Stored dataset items
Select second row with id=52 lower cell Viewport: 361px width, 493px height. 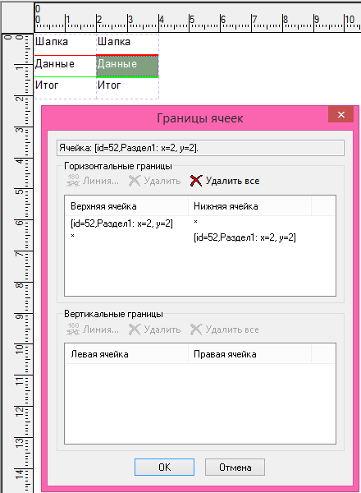244,237
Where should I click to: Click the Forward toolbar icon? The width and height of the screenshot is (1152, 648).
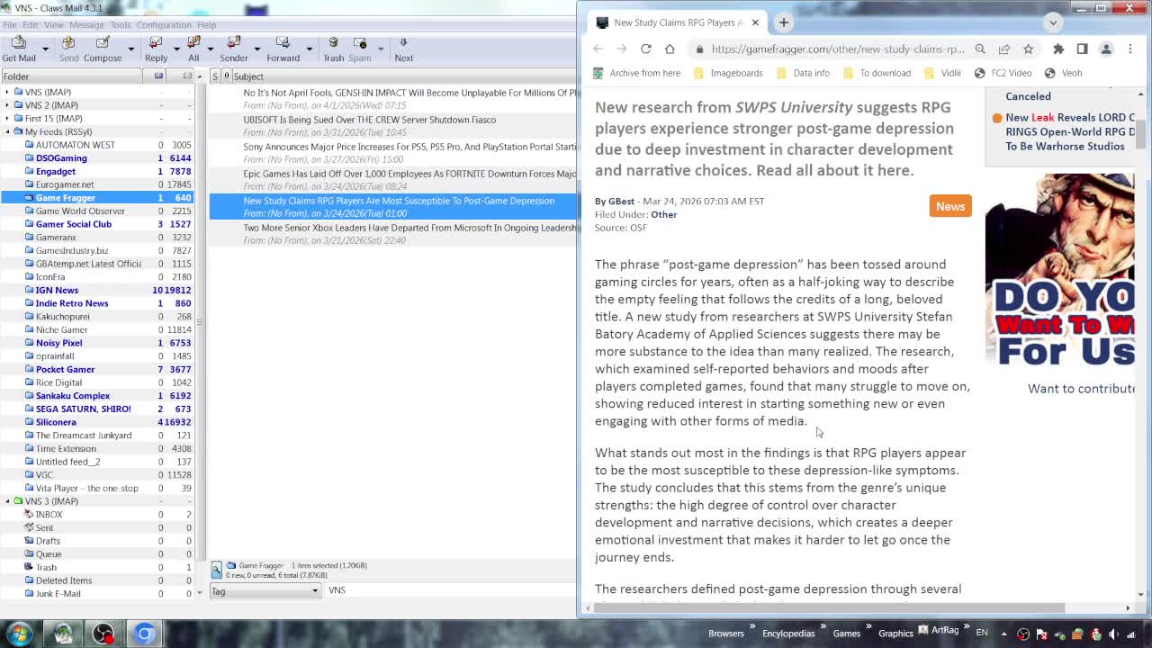pyautogui.click(x=281, y=44)
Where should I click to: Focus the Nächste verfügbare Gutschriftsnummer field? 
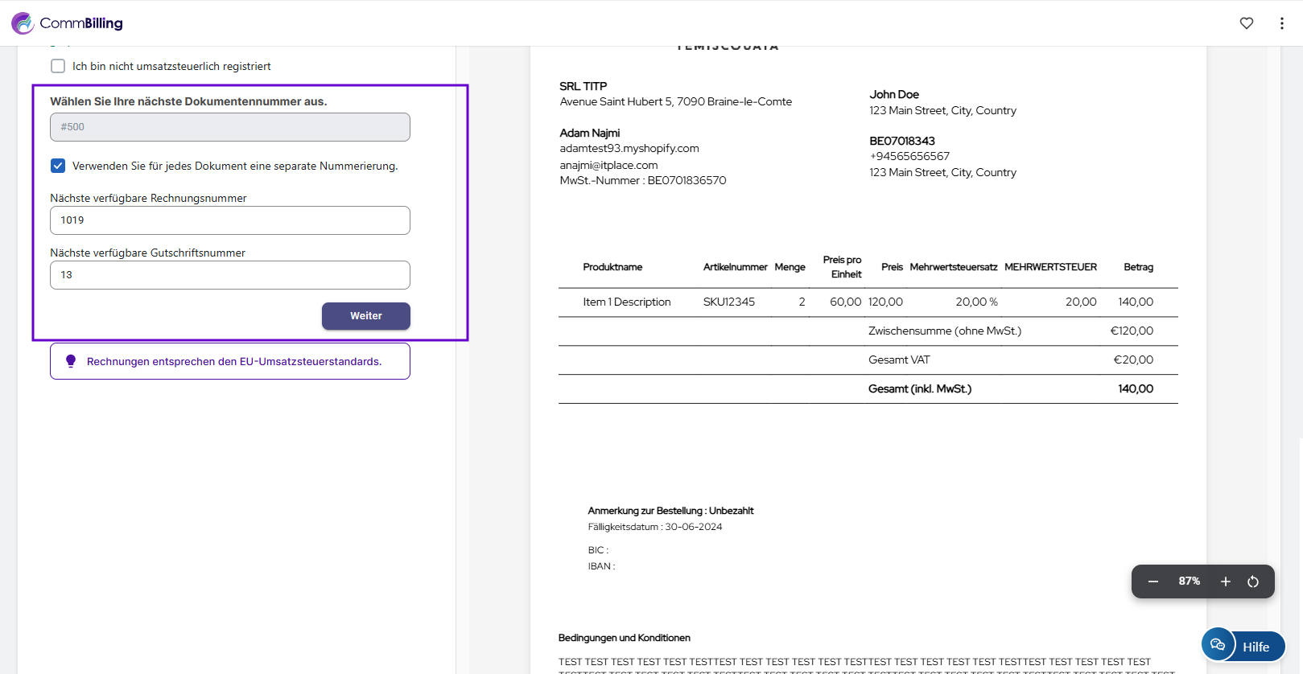pos(229,275)
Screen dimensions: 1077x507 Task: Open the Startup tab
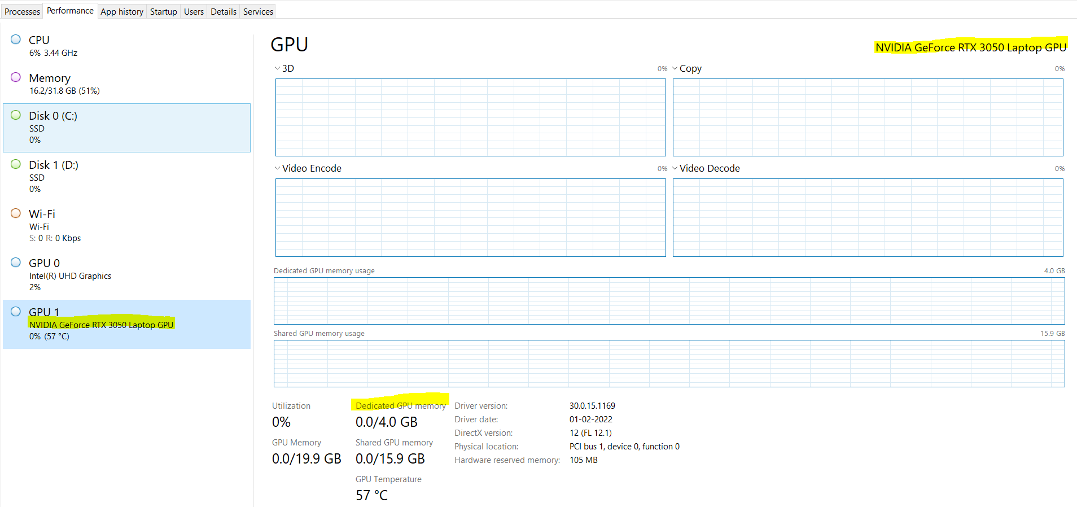163,11
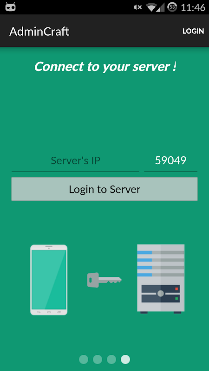
Task: Click the Login to Server button
Action: 105,189
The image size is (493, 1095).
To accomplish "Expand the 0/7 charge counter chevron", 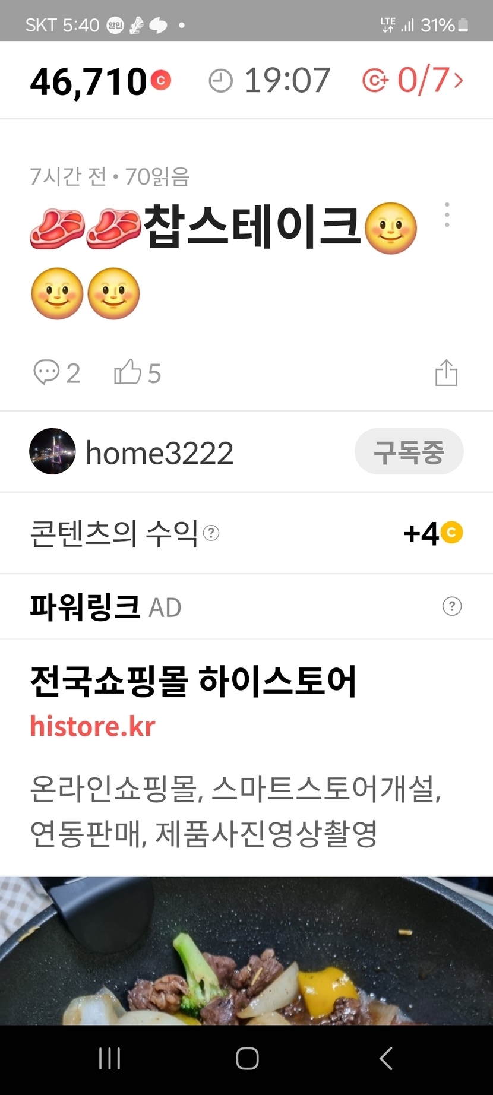I will (459, 80).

*TASK STATEMENT:* Would you copy, word for word, only the lines above from the one containing "Where should I click to: Click" through the one containing "The image size is (493, 1095).", both included, and please leave out the pictures?

*RESPONSE FOR THIS EXERCISE:*
Where should I click to: Click the Forward toolbar icon? The width and height of the screenshot is (1152, 648).
pyautogui.click(x=281, y=44)
Where should I click to: Focus the Nächste verfügbare Gutschriftsnummer field? 
pos(229,275)
Screen dimensions: 1077x507 Task: Open the Startup tab
163,11
Task: Click the Login to Server button
Action: 105,189
The image size is (493, 1095).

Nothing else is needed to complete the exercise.